What the task asks>
Transcribe the listing word for word.

Data>

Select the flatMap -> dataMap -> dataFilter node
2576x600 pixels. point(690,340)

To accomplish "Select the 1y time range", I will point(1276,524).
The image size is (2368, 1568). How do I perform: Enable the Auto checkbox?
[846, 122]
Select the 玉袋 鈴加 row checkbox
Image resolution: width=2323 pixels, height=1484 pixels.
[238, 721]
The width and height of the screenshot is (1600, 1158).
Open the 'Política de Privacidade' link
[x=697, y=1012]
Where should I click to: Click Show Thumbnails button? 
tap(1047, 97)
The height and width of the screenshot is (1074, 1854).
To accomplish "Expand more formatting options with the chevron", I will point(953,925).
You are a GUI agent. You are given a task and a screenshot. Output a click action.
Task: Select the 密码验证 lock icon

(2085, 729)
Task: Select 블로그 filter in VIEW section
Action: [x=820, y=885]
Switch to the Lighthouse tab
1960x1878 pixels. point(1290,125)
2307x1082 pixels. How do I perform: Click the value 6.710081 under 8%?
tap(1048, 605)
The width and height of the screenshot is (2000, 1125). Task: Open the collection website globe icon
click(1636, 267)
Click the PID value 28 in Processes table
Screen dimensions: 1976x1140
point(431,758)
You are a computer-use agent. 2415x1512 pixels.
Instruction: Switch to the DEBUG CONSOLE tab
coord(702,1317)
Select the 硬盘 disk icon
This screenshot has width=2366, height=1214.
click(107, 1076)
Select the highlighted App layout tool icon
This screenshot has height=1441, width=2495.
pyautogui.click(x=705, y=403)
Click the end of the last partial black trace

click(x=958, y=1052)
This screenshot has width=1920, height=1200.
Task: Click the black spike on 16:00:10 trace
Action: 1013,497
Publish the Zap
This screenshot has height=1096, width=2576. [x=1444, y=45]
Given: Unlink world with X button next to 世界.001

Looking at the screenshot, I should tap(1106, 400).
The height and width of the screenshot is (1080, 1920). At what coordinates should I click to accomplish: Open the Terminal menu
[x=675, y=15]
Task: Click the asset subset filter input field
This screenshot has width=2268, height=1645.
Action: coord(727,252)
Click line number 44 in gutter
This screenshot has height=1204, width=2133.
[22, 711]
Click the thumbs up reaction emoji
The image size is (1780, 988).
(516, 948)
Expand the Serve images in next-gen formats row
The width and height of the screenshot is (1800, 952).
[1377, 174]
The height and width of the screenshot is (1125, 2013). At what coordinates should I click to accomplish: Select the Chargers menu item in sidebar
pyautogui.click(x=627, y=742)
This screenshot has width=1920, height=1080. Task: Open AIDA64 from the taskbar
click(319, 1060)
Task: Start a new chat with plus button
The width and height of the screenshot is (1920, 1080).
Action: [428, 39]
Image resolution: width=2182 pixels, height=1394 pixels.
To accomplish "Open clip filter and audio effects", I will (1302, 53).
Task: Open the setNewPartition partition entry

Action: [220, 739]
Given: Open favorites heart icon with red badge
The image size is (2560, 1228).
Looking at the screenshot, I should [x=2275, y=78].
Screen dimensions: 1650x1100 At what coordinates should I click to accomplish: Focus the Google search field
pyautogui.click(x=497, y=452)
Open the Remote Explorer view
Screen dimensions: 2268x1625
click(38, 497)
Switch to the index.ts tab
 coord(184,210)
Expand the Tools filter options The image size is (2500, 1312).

Response box>
Select the flatMap -> dataMap -> dataFilter node
2576x600 pixels. point(690,340)

To accomplish "Select the 1y time range", I will point(1276,524).
The image size is (2368, 1568). How do I perform: Enable the Auto checkbox?
[846, 122]
Select the 玉袋 鈴加 row checkbox
Image resolution: width=2323 pixels, height=1484 pixels.
[238, 721]
The width and height of the screenshot is (1600, 1158).
Open the 'Política de Privacidade' link
[x=697, y=1012]
Where should I click to: Click Show Thumbnails button? 
tap(1047, 97)
The height and width of the screenshot is (1074, 1854).
To accomplish "Expand more formatting options with the chevron", I will point(953,925).
You are a GUI agent. You are given a task and a screenshot. Output a click action.
Task: Select the 密码验证 lock icon

(2085, 729)
Task: Select 블로그 filter in VIEW section
Action: [x=820, y=885]
Switch to the Lighthouse tab
1960x1878 pixels. point(1290,125)
2307x1082 pixels. How do I perform: Click the value 6.710081 under 8%?
tap(1048, 605)
The width and height of the screenshot is (2000, 1125). Task: Open the collection website globe icon
click(1636, 267)
Click the PID value 28 in Processes table
Screen dimensions: 1976x1140
point(431,758)
You are a computer-use agent. 2415x1512 pixels.
Instruction: Switch to the DEBUG CONSOLE tab
coord(702,1317)
Select the 硬盘 disk icon
This screenshot has width=2366, height=1214.
click(107, 1076)
Select the highlighted App layout tool icon
This screenshot has height=1441, width=2495.
pyautogui.click(x=705, y=403)
Click the end of the last partial black trace

click(x=958, y=1052)
This screenshot has width=1920, height=1200.
Task: Click the black spike on 16:00:10 trace
Action: 1013,497
Publish the Zap
This screenshot has height=1096, width=2576. [x=1444, y=45]
Given: Unlink world with X button next to 世界.001

Looking at the screenshot, I should tap(1106, 400).
The height and width of the screenshot is (1080, 1920). At what coordinates should I click to accomplish: Open the Terminal menu
[x=675, y=15]
Task: Click the asset subset filter input field
This screenshot has width=2268, height=1645.
Action: coord(727,252)
Click line number 44 in gutter
This screenshot has height=1204, width=2133.
[22, 711]
Click the thumbs up reaction emoji
The image size is (1780, 988).
(516, 948)
Expand the Serve images in next-gen formats row
The width and height of the screenshot is (1800, 952).
[1377, 174]
The height and width of the screenshot is (1125, 2013). At what coordinates should I click to accomplish: Select the Chargers menu item in sidebar
pyautogui.click(x=627, y=742)
This screenshot has width=1920, height=1080. Task: Open AIDA64 from the taskbar
click(319, 1060)
Task: Start a new chat with plus button
The width and height of the screenshot is (1920, 1080).
Action: [428, 39]
Image resolution: width=2182 pixels, height=1394 pixels.
To accomplish "Open clip filter and audio effects", I will (1302, 53).
Task: Open the setNewPartition partition entry

Action: [220, 739]
Given: Open favorites heart icon with red badge
The image size is (2560, 1228).
Looking at the screenshot, I should [x=2275, y=78].
Screen dimensions: 1650x1100 At what coordinates should I click to accomplish: Focus the Google search field
pyautogui.click(x=497, y=452)
Open the Remote Explorer view
Screen dimensions: 2268x1625
click(38, 497)
Switch to the index.ts tab
 coord(184,210)
Expand the Tools filter options The image size is (2500, 1312).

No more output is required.